Task brief
Word for word, output every line of the material below, minus pictures.

Task material
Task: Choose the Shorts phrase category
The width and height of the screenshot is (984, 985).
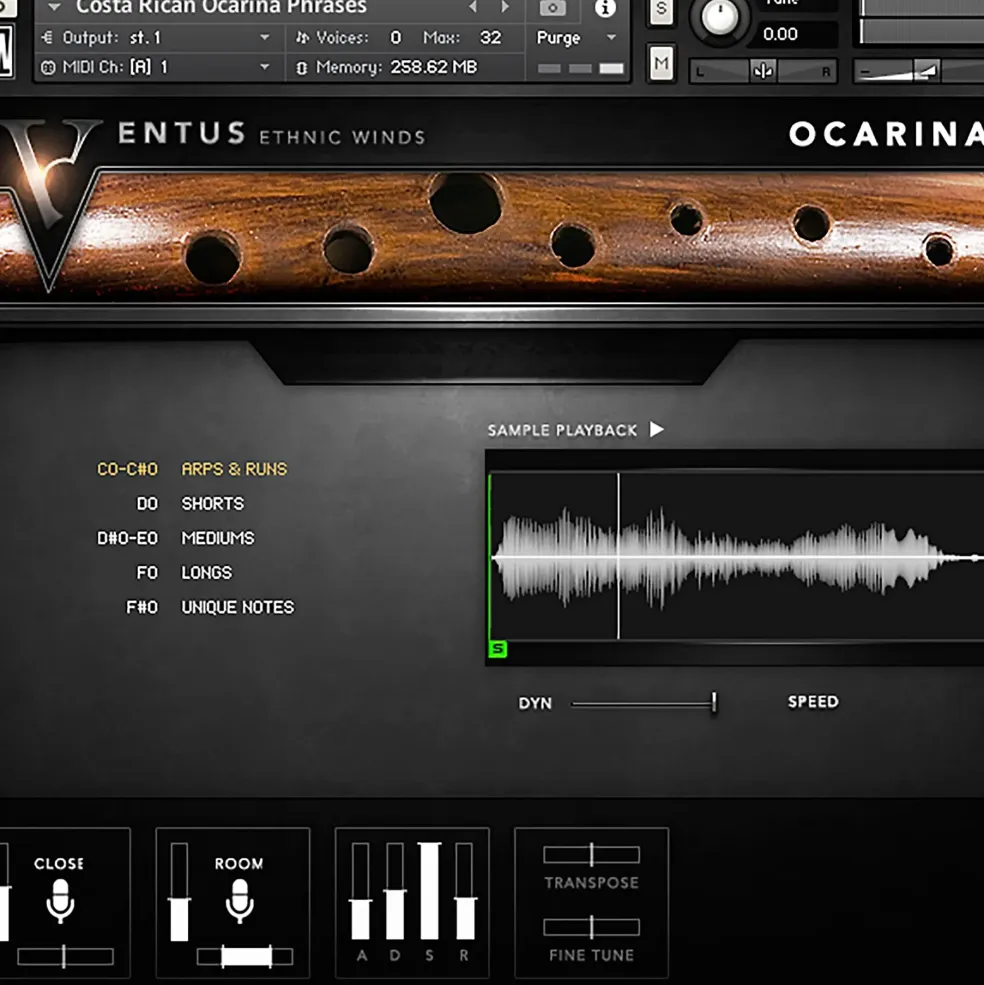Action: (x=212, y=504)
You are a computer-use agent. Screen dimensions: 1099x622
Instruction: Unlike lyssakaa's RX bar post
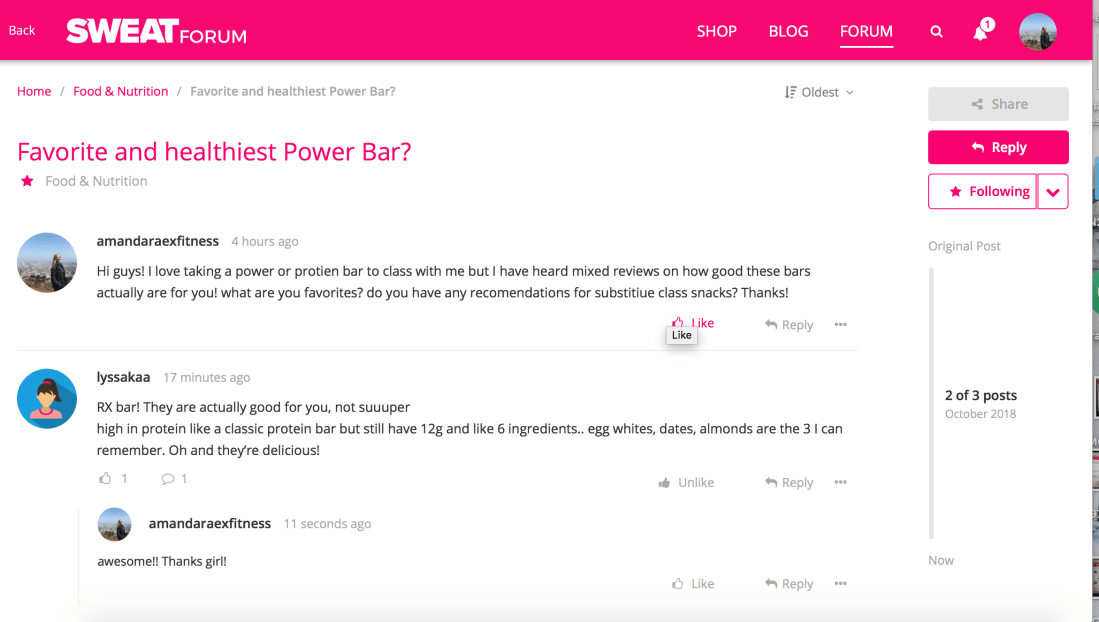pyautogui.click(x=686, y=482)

Solution to this problem
Task: Choose the Shorts phrase category
The width and height of the screenshot is (984, 985).
Action: (x=212, y=504)
You are a computer-use agent. Screen dimensions: 1099x622
Instruction: Unlike lyssakaa's RX bar post
pyautogui.click(x=686, y=482)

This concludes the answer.